# THE DATA

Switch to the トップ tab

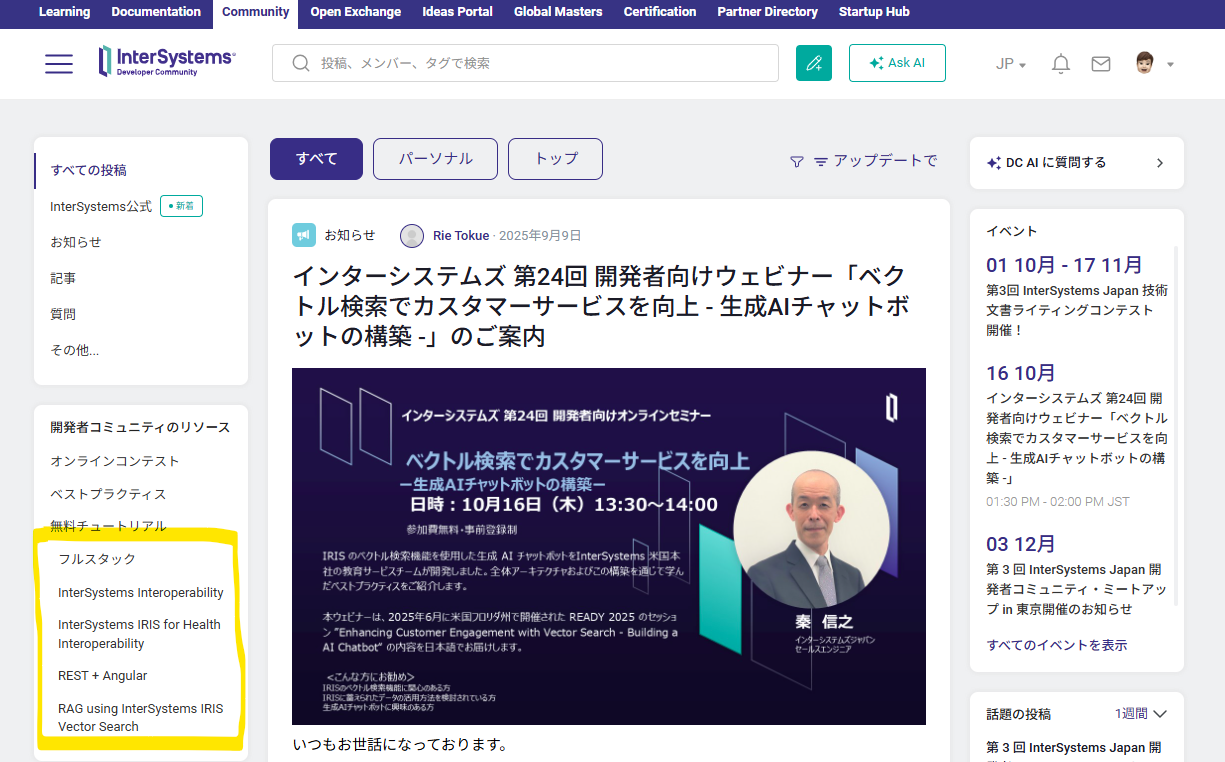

--

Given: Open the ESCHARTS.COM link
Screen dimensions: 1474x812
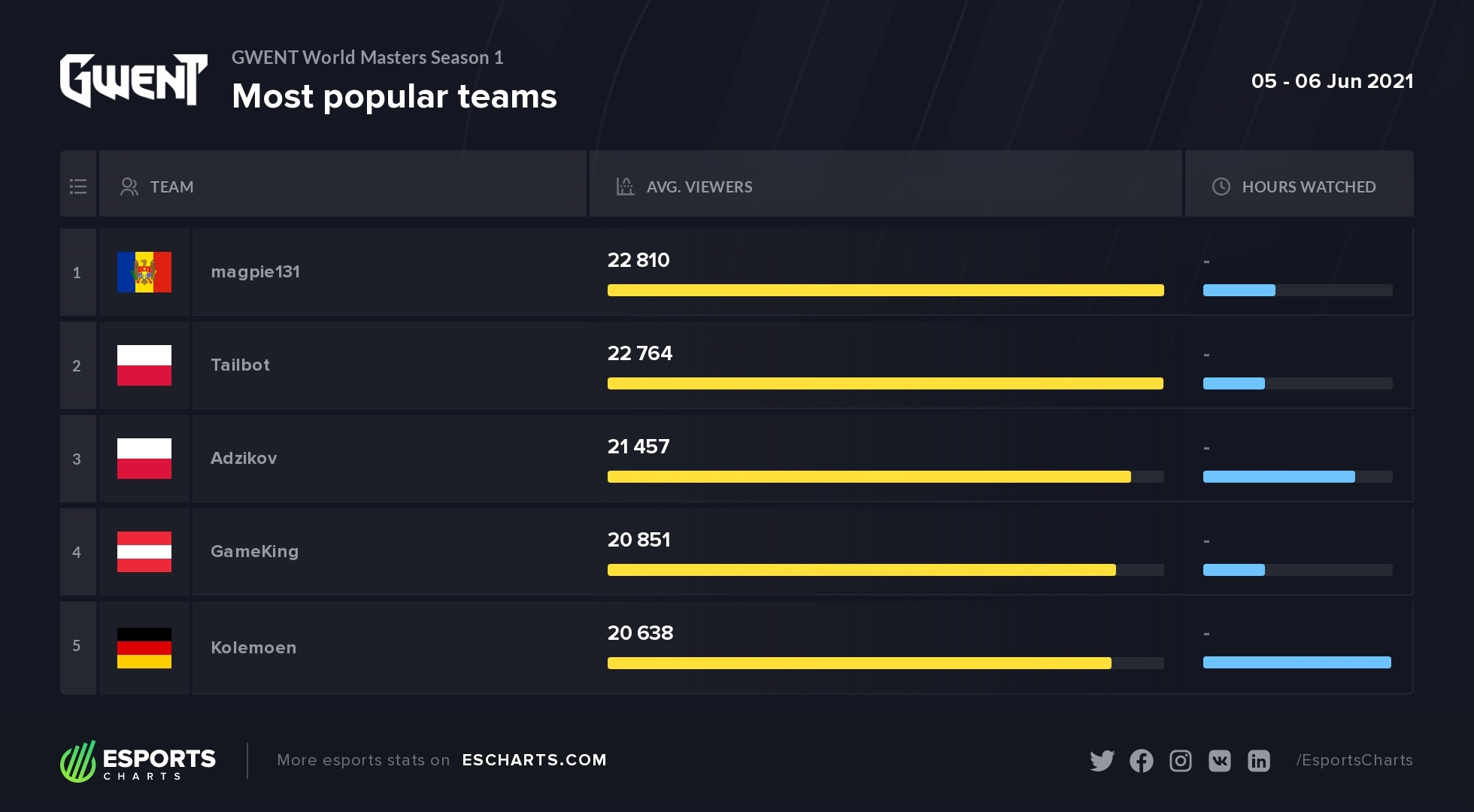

---

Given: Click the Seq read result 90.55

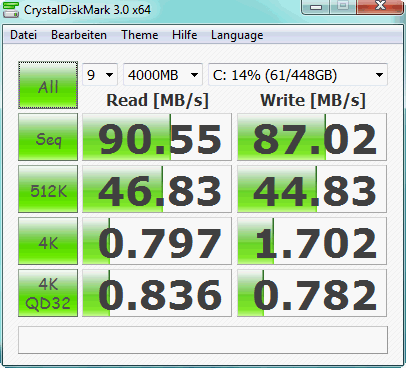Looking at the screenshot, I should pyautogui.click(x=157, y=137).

# WHAT THIS TASK INVOLVES
From the records above, print exactly the lines that run from the line with "Given: Open the ESCHARTS.COM link" to the line with "Screen dimensions: 1474x812", inclusive.

# REPLY TO THE TASK
Given: Open the ESCHARTS.COM link
Screen dimensions: 1474x812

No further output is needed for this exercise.